Since his arrival in 1992 together with two confreres of the Congregation of the Immaculate Heart of Mary (Scheut), Ulaanbaatar had become his home; first in a hotel room, then in rented accommodation and finally in the building he built as the official headquarters of the Church. He often returned to those early pioneering years, marked by the need to establish relationships with local authorities, who saw in the Catholic Church a reliable partner, but who were not at all accustomed to having foreign missionaries among them.
And so Msgr. Padilla - who originally came from the Philippines, coming from an intense missionary experience in Taiwan, where he had been provincial superior - devoted himself completely to this cause, succeeding in a few years in earning the esteem of the government and the sympathy of the people, especially through a dense network of human promotion and development initiatives.
He was the undoubtedly the only choice for the first bishop of a nascent Church. In 2003 the episcopal consecration, at the hands of the then Secretary of Propaganda Fide, Card. Crescenzio Sepe.

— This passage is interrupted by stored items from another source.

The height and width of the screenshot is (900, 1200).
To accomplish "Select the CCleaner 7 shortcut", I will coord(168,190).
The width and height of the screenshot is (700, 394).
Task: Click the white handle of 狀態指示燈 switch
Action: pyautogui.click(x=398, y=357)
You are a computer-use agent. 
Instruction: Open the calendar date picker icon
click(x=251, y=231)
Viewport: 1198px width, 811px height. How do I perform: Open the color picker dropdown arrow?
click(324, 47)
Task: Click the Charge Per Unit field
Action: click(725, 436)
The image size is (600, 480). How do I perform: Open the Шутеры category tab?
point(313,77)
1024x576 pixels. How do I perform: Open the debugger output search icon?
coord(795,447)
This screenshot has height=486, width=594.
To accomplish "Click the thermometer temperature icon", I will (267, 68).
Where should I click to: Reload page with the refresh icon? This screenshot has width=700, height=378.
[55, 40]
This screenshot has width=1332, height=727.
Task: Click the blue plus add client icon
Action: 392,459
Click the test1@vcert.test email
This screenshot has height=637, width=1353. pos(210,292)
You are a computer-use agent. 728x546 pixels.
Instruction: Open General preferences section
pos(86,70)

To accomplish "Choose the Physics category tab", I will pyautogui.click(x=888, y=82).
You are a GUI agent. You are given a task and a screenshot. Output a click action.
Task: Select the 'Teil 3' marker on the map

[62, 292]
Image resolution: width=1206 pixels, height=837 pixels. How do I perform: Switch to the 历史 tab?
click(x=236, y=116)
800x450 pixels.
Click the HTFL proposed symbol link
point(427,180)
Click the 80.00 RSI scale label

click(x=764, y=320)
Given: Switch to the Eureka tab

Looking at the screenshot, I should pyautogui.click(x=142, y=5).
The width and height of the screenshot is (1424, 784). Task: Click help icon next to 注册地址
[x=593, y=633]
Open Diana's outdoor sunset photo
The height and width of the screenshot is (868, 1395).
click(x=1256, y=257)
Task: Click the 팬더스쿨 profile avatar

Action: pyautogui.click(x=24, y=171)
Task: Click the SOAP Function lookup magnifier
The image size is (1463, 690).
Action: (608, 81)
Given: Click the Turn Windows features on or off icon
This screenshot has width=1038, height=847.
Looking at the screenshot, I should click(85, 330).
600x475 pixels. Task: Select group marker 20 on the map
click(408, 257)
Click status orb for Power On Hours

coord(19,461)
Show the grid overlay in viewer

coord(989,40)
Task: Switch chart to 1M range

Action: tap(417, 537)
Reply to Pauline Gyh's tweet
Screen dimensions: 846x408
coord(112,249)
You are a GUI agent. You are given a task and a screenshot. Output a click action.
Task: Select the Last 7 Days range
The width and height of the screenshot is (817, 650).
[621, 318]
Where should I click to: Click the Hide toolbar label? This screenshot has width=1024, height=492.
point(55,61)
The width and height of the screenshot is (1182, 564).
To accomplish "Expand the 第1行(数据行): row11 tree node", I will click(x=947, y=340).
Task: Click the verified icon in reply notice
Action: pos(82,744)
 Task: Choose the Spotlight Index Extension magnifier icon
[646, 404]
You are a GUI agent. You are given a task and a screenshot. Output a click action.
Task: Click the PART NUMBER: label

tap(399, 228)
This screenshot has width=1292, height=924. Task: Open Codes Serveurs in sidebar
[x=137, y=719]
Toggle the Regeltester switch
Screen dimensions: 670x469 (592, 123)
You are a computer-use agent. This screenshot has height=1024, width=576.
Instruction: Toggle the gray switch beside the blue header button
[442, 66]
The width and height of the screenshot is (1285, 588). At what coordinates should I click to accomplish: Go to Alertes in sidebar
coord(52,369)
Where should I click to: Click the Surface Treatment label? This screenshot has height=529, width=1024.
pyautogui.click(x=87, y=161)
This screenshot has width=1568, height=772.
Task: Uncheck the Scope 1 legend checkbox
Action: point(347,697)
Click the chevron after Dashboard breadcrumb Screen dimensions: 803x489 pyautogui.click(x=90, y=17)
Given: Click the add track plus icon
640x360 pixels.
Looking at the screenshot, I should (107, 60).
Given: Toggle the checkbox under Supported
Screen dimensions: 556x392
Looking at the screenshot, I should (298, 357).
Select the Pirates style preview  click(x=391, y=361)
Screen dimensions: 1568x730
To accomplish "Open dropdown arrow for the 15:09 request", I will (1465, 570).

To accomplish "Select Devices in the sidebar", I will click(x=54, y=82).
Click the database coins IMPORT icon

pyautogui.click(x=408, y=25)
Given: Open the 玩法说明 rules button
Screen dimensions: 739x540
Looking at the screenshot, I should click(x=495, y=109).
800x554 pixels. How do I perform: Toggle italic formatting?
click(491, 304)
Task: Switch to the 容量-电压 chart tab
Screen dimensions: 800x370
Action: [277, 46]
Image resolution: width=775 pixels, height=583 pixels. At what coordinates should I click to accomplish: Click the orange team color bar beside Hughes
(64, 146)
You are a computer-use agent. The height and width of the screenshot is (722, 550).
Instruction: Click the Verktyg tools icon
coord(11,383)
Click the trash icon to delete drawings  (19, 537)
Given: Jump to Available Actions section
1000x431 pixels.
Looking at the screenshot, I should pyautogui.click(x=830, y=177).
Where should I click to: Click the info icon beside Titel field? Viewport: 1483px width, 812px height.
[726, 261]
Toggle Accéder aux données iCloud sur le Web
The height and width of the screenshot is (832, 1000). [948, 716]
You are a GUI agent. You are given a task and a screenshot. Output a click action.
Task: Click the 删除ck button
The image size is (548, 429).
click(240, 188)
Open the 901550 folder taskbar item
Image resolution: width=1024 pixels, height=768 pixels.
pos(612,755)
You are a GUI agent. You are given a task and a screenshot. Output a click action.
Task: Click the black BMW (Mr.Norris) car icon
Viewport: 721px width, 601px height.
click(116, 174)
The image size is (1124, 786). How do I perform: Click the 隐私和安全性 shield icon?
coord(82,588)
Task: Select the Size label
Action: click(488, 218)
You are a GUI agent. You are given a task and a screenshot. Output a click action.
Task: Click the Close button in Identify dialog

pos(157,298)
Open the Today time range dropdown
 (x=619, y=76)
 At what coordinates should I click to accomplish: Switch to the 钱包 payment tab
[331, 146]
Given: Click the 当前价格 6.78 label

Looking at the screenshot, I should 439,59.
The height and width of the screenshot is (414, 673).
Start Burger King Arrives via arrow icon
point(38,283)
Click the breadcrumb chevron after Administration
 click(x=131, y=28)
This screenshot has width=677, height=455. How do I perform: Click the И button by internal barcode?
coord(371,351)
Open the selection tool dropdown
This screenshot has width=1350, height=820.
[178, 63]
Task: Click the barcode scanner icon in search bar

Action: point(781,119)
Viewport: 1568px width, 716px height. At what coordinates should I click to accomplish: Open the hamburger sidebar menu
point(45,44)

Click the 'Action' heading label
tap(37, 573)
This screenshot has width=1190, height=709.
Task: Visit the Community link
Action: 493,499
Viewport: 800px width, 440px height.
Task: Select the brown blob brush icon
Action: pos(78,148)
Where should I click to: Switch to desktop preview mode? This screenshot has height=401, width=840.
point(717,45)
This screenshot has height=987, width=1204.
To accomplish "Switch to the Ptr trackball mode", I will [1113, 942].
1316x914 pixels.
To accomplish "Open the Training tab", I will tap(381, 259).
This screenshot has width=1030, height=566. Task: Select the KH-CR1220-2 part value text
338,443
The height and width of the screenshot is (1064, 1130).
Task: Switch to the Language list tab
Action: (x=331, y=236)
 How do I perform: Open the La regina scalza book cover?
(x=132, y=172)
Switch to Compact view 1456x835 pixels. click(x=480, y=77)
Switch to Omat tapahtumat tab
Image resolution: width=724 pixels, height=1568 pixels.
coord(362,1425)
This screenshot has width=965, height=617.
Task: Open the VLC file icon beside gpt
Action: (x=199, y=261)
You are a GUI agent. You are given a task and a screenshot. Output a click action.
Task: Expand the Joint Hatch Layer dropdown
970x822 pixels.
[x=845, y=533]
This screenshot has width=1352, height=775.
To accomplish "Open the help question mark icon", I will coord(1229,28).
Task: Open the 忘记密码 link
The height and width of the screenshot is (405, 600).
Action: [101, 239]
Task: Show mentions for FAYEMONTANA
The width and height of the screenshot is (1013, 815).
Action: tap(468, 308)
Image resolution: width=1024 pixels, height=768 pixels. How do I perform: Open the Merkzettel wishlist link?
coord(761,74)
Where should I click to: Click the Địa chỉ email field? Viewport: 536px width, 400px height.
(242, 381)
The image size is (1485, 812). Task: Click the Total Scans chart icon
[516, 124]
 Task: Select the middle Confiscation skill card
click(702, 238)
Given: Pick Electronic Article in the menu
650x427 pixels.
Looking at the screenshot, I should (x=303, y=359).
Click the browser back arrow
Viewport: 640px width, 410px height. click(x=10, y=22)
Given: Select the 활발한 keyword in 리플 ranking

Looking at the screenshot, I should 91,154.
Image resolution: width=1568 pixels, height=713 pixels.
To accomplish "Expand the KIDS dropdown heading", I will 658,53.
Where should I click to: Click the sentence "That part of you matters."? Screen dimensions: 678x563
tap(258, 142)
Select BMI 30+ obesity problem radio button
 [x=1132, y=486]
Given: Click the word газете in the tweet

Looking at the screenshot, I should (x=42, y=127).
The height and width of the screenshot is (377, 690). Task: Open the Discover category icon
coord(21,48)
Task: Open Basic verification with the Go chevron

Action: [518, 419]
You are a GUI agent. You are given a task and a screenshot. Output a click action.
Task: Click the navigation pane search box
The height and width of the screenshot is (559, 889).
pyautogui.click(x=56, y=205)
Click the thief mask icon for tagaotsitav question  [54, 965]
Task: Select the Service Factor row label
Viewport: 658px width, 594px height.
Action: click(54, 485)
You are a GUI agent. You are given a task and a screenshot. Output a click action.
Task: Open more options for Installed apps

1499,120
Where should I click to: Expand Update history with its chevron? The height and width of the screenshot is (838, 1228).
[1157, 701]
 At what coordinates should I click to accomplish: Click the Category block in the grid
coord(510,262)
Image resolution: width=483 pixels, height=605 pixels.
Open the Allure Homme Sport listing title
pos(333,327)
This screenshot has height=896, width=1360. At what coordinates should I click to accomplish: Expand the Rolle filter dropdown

Meanwhile, the missionary presence is growing, with the arrival of congregations willing to collaborate in tilling the field; the local Catholic community is also slowly growing. He accepted these challenge and never held back, rather he favoring greater internal organization, until the celebration of the general assembly last November.
There was always a great deal to do; his desk was always submerged in papers, which he diligently reviewed one by one, determined not to displease anyone. So many years of intense work, often marked by difficulties and delicate situations to untangle, consumed his strength. Up to leaving him right there, in his office, at his usual work station, as if to seal a life spent for the spread of the Kingdom of God.
The figure of the bishop in a young portion of the Church that confronts other traditions is very important; he is truly the reference point of that small minority constituted by the Catholics, in a prevalently Buddhist and shamanic context, still confronting the aftermath of the state atheism of the years of communism. Msgr. Wenceslao truly gave his life for the Gospel, because in Mongolia he was known and followed. It can be said of him that he managed to evangelize even through his own death; in fact he is the first missionary to die in Mongolia and people already see the sign of the grain of wheat that dies to bear fruit.